Patreon works differently. It lets you give monthly support to a person or company whose efforts you want to encourage. There’s no such thing as being late to the party: you can join any time. There are some advantages to this method from your perspective, and advantages on our end too.
For Patrons Supporting the Game
From your point of view as the patron, the first great thing is you can get our latest build of Fantasy Strike immediately after you pledge. Not in two years, but RIGHT NOW. Furthermore, you’ll see our progress throughout the project. As a patron, you’ll have access to each new build we make (usually about once a month) and you’ll see for yourself what progress we’re making in which areas of the game.

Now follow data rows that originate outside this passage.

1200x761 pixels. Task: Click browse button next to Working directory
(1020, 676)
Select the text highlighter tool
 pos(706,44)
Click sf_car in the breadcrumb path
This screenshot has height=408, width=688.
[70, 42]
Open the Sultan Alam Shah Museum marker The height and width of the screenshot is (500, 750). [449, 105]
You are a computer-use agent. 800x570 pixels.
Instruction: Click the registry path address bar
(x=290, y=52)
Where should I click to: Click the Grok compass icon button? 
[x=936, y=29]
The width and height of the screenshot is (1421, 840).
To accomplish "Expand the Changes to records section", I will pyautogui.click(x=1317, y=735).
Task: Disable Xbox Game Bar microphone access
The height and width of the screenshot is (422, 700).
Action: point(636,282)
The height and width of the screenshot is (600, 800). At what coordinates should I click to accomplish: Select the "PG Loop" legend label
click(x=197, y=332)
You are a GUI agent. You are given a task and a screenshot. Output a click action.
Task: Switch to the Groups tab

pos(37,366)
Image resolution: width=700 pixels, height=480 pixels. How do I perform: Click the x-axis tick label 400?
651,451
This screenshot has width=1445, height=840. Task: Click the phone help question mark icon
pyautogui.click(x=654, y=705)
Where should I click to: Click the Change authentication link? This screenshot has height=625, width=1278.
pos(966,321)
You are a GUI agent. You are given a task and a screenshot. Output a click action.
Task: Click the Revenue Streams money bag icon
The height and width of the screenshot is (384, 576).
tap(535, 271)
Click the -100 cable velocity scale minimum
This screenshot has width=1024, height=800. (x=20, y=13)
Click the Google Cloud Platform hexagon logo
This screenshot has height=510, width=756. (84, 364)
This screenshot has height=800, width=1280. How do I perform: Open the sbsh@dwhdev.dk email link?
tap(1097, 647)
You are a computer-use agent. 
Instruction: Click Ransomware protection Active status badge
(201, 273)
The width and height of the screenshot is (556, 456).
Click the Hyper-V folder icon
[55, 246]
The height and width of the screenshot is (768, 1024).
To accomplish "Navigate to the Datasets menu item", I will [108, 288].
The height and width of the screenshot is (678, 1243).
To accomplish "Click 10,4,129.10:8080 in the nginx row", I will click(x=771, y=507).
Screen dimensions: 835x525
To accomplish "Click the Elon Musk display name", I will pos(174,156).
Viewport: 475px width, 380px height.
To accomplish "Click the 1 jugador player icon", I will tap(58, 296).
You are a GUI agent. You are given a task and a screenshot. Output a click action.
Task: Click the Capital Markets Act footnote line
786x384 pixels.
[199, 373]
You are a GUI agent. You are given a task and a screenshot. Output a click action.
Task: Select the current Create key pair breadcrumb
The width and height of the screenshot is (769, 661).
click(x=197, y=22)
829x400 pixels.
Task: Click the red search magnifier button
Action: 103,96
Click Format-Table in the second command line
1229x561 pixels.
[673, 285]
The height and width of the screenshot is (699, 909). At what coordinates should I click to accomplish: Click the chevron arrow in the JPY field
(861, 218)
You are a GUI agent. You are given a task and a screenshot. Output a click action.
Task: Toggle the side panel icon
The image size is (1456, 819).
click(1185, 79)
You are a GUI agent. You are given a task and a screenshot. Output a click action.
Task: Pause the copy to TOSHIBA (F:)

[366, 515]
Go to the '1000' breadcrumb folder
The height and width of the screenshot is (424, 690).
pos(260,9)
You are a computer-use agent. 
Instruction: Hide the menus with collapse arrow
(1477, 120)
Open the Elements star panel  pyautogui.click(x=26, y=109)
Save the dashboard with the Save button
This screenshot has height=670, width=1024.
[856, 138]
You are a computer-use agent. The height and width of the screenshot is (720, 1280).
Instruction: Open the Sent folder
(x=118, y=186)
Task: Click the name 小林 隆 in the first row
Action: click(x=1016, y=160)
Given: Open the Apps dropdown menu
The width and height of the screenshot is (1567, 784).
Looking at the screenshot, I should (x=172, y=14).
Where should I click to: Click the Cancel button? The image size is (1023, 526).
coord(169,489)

This gives you an unusual power that you don’t have on Kickstarter: you can fire us. If you don’t think we’re making progress, or you don’t like how it’s going, you have the power to drop your support. We hope that you’ll actually end up doing the opposite though. We’ve been able to show regular progress ever since we started development, and we hope that we’ll inspire enough confidence and hype that you’ll want to get your friends to support us too. If you do that, we’ll be able to hire more staff, implement even more features, and reach a greater level of polish. Our fate is in your hands!
For Us, the Developers
There are advantages to this model on our end too and they all have to do with efficiency and transparency. This ultimately helps us deliver a better game to you.
This type of crowdfunding is perfectly aligned with the realities of the development process. First, there’s the nature of monthly payments. It costs us tens of thousands of dollars per month to pay for even our small staff and Patreon allows us to collect money monthly. It’s helpful to plan our monthly budget and check if we can afford more staff or not when we know our monthly crowdfunding income. All the money we raise goes directly into the project, by the way.
Second, and even more profound, is that this is a much more efficient way to develop a game than if we asked you for all our funding up front. By efficient, we mean that if you give us $10, we can put that money to better use under this model than on Kickstarter. How is that possible?
Consider a typical Kickstarter project for a video game. First, the game should have a clear set of features defined. Next, it should have a bunch of pledge levels, possibly offering more features or extras. Then, and most importantly, it should have a bunch of stretch goals. That is, more features and content that entice the community to collectively pledge more. The two main problems with this have to do with rigidity and with scope.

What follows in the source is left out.